Work task »
Continue the SafeHouse client's story of domestic abuse from its final sentence onward.
Text for analysis below:
October is Domestic Violence Awareness Month, and we are sharing powerful stories from current and former SafeHouse clients.
*Warning* Some of the stories we will share this month do contain details of violence, sexual assault, and/or child abuse. Identifying information may have been removed or changed to protect confidentially.
"I married a guy back in 2009. He was so charming and suave!
Until he wasn’t...
He only put his hands on me a couple times but that’s not the abuse that tore me apart! I could defend myself physically, but boy did he LOVE his mental and emotional games! He was crude, hurtful, and had no remorse. Everything was my fault and he would apologize “if he ever did anything wrong.” I never heard an “I am sorry” in eights years of dating and marriage, and to this day he would tell you that I was too emotional or should have just let him drink or have his drugs and I should have just left him alone... when he couldn’t get to me he would turn his attention and harshness towards my daughter, the little girl he decided to adopt and give his last name too when she was eight. By ten he was sexually abusing her (I just recently found this out) he made her, a child, feel like she deserved it and it was the only way she could be loved! My son still gets to go see him and it unnerves us when he is with his dad, and my son is afraid of his dads temper! And the story goes on... but y’all - there is RECOVERY, REBIRTH, SELF DISCOVERY, and HOPE!!
End of Text for analysis.
Source material below:
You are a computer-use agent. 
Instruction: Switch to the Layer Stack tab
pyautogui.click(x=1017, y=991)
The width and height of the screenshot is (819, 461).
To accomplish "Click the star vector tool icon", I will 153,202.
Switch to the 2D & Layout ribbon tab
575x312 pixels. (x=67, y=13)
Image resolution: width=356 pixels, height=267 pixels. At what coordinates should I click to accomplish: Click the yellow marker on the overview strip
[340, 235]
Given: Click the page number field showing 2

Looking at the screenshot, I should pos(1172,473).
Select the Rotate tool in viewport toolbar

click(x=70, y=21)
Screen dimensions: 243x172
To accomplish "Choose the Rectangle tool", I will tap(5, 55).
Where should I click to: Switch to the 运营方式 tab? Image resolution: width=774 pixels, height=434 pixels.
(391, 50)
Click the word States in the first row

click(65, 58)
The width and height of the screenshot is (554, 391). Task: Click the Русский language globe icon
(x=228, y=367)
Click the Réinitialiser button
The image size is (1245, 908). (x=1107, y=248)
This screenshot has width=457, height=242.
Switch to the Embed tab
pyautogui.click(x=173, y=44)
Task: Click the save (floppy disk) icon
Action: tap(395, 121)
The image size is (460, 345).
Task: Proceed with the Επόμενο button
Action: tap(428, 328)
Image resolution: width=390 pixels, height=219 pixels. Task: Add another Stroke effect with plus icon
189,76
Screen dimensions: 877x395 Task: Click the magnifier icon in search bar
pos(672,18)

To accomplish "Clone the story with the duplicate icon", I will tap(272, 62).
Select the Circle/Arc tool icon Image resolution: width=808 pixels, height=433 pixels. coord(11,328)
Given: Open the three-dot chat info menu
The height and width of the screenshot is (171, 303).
End of Source material.
Exercise response »
The kids and I left 4 years ago next month, and things while still a work in progress are so much better than what they were! I have learned that it’s ok to have been a victim, that it’s ok to admit that I was and am scared of him! I have learned that my thoughts and feelings, might not be the same as others, but that they are mine and just as important as anyone else’s! I have come to love and respect myself and others! I have learned to express myself in healthier ways, not to be passive-agrees I’ve, but to be assertive in a respectful way. It ok and actually normal and a great thing to have boundaries for yourself and for others. It’s ok to have expectations for others to respect you! And the hardest, best, and most rewarding part has been watching and helping my almost 17 year old daughter come out the other side of the emotional distress she kept buried for six years! She is doing better than she was!! I am better than I was, and my son has a better chance not to be like his dad now that the influence is not a daily constant! Do not ever give up on yourself! Go to therapy, find others that relate, talk about it! Don’t hide! Make the transition from victim to survivor! It’s a daily process, and some are better than others, but it’s worth it because YOU ARE WORTH IT!
I am now happily married to a man who loves me and my kids without conditions, who is patient and does his best to be understanding! He loves the kids as his own and I have been given the privilege to add to my family three more wonderful kids that fill the gap between my two, as well as a great friend in his ex wife who has been through similar.
I am thankful for those family and friends who have walked through this with me and for Safe House who’s work is so important to people like us! Thank you!!
And to those of you who have similar stories, there is Hope and
a Future for you!"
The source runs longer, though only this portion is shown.